Starting with the line that holds "You are a computer-use agent. The image size is (1019, 708).", copy out each remaining line of the listing below, up to and including the last one, and include nothing else.

Start of Block

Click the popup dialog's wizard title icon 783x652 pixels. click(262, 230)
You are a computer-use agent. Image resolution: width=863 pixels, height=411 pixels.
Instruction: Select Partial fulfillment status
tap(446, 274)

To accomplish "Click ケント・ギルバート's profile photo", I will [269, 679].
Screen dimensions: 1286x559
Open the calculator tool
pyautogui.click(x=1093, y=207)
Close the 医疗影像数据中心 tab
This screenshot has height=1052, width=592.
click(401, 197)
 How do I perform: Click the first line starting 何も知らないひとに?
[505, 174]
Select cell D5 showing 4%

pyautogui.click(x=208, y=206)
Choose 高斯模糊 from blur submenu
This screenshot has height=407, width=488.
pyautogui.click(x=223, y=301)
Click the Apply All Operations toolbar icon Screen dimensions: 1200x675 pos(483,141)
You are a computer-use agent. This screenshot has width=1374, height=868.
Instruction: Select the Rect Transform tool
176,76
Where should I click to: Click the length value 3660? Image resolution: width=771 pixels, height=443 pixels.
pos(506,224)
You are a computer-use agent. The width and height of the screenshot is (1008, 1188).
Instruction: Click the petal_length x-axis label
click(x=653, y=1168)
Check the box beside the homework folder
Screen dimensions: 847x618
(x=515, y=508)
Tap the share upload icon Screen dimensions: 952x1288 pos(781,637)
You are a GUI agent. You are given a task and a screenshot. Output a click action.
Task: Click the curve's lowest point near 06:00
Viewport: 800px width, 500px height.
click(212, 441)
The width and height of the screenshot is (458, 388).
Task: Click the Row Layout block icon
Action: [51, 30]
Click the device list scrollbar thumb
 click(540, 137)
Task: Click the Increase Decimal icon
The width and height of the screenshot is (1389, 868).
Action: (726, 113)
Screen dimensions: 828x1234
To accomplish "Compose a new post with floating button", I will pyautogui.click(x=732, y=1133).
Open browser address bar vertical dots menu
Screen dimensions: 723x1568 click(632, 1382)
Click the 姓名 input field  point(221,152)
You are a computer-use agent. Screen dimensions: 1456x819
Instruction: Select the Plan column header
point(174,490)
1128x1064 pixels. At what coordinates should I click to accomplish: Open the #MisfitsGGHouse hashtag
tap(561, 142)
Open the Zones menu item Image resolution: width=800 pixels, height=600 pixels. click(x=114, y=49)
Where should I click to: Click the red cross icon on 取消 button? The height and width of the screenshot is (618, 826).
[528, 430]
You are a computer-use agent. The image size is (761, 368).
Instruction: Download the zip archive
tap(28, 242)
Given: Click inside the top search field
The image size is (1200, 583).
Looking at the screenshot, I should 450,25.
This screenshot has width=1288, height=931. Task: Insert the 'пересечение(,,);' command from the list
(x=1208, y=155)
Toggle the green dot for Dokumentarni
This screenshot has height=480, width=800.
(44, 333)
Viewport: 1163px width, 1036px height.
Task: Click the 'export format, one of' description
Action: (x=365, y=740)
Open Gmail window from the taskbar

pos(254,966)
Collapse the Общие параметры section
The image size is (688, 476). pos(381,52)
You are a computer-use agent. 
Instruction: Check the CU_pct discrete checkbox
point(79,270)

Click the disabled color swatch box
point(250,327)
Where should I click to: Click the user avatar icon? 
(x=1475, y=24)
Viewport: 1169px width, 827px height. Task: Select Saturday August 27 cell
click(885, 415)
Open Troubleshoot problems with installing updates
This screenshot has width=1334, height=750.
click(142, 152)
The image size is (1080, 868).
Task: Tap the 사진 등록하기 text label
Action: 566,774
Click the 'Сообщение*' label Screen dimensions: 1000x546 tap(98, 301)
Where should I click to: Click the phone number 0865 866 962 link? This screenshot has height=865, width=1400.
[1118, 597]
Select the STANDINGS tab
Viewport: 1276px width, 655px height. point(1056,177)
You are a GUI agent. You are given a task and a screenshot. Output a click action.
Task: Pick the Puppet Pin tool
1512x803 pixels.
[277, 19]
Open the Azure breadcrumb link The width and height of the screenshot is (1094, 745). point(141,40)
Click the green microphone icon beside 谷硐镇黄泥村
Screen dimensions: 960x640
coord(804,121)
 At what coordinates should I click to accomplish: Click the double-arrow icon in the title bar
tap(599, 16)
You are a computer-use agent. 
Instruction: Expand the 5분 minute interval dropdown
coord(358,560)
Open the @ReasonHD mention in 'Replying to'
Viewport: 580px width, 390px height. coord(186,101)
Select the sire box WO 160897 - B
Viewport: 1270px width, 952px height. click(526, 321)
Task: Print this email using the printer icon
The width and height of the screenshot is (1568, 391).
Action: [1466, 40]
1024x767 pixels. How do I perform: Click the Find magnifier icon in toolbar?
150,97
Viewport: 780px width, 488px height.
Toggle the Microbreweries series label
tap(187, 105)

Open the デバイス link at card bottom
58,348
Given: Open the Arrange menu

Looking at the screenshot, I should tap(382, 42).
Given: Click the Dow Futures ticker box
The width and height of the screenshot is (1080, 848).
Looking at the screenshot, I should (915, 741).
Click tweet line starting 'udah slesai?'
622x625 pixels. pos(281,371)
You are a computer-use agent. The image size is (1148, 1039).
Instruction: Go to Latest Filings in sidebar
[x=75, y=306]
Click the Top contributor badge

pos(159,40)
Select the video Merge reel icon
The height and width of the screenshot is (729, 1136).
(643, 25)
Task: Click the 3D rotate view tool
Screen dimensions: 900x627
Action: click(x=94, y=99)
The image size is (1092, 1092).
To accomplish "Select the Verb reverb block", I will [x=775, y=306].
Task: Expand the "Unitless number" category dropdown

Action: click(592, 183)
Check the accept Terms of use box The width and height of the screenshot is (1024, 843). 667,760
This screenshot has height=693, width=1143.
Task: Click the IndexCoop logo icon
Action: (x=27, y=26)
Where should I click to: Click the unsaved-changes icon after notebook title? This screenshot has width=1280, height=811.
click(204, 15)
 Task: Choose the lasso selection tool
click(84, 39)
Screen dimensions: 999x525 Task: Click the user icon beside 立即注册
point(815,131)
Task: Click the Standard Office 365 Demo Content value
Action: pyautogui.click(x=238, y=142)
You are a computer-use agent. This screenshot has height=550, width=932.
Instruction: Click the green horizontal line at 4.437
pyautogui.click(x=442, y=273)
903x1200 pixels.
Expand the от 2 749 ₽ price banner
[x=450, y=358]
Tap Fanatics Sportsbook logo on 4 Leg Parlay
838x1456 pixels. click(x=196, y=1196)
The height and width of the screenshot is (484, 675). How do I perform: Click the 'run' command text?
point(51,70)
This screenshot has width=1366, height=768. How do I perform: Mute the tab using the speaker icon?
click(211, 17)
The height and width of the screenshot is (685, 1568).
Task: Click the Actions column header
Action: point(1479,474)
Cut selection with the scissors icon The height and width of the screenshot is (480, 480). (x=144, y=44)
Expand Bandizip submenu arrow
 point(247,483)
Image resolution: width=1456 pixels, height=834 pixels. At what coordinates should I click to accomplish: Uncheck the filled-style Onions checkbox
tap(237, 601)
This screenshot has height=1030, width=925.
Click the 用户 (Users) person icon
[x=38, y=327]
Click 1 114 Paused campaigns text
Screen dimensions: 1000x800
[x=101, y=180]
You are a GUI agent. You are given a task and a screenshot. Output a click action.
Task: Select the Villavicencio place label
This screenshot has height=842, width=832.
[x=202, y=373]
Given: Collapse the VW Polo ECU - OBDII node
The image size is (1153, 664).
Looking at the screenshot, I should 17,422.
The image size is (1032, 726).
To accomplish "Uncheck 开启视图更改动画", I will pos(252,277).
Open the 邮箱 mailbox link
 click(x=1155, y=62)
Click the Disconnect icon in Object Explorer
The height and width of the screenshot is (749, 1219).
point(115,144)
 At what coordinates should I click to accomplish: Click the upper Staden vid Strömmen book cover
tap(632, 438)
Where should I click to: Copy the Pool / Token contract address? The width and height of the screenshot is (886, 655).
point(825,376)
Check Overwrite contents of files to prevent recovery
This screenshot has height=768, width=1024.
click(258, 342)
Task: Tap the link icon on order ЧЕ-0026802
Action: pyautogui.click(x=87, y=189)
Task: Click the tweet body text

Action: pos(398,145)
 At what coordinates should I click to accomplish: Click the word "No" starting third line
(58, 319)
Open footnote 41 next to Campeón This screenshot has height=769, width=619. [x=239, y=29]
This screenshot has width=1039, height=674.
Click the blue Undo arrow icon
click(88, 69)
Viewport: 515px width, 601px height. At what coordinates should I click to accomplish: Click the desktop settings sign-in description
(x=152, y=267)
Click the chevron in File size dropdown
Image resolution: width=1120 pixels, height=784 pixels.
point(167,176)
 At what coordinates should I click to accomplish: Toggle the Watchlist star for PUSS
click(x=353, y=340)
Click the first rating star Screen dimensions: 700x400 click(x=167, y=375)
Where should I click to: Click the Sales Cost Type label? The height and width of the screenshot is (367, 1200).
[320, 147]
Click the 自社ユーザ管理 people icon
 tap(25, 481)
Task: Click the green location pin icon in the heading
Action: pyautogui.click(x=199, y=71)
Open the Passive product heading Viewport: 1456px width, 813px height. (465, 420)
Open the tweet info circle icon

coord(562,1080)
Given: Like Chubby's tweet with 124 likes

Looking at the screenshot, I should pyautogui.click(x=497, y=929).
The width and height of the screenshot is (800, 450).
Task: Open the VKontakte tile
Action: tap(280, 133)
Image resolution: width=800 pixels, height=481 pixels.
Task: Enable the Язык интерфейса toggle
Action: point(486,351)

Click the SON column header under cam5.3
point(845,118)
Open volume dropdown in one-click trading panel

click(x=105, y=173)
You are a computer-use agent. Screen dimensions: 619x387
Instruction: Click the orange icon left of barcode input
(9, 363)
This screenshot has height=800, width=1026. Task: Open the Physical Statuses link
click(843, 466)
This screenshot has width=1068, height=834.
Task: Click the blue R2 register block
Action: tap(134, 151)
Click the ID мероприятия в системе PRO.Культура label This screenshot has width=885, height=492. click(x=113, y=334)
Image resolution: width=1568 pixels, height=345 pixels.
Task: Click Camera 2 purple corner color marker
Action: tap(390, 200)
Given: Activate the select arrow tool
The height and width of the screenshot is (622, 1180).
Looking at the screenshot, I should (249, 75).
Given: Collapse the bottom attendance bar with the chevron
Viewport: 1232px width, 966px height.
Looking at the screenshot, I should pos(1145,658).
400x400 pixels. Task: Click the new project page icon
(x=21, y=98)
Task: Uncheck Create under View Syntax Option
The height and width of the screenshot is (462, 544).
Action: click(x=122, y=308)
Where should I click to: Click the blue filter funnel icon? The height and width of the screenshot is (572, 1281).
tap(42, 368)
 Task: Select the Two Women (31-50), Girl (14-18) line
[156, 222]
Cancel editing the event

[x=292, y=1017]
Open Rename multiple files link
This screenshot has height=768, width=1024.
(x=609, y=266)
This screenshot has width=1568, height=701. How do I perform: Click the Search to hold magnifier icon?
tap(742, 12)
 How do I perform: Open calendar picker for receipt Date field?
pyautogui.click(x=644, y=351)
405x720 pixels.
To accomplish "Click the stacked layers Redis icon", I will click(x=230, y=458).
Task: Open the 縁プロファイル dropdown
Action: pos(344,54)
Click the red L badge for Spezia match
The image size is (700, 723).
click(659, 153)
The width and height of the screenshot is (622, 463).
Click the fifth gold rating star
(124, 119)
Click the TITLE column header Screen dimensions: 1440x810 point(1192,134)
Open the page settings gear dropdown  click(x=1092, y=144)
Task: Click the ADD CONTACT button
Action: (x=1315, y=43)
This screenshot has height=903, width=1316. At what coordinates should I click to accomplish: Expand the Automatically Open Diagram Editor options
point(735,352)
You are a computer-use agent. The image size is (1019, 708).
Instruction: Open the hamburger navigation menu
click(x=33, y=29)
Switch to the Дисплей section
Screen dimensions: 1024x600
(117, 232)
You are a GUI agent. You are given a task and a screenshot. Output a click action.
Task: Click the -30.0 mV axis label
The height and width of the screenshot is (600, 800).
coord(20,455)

End of Block

• Your response:
You are a computer-use agent. The image size is (1019, 708).
Instruction: Open the hamburger navigation menu
click(x=33, y=29)
Switch to the Дисплей section
Screen dimensions: 1024x600
(117, 232)
You are a GUI agent. You are given a task and a screenshot. Output a click action.
Task: Click the -30.0 mV axis label
The height and width of the screenshot is (600, 800).
coord(20,455)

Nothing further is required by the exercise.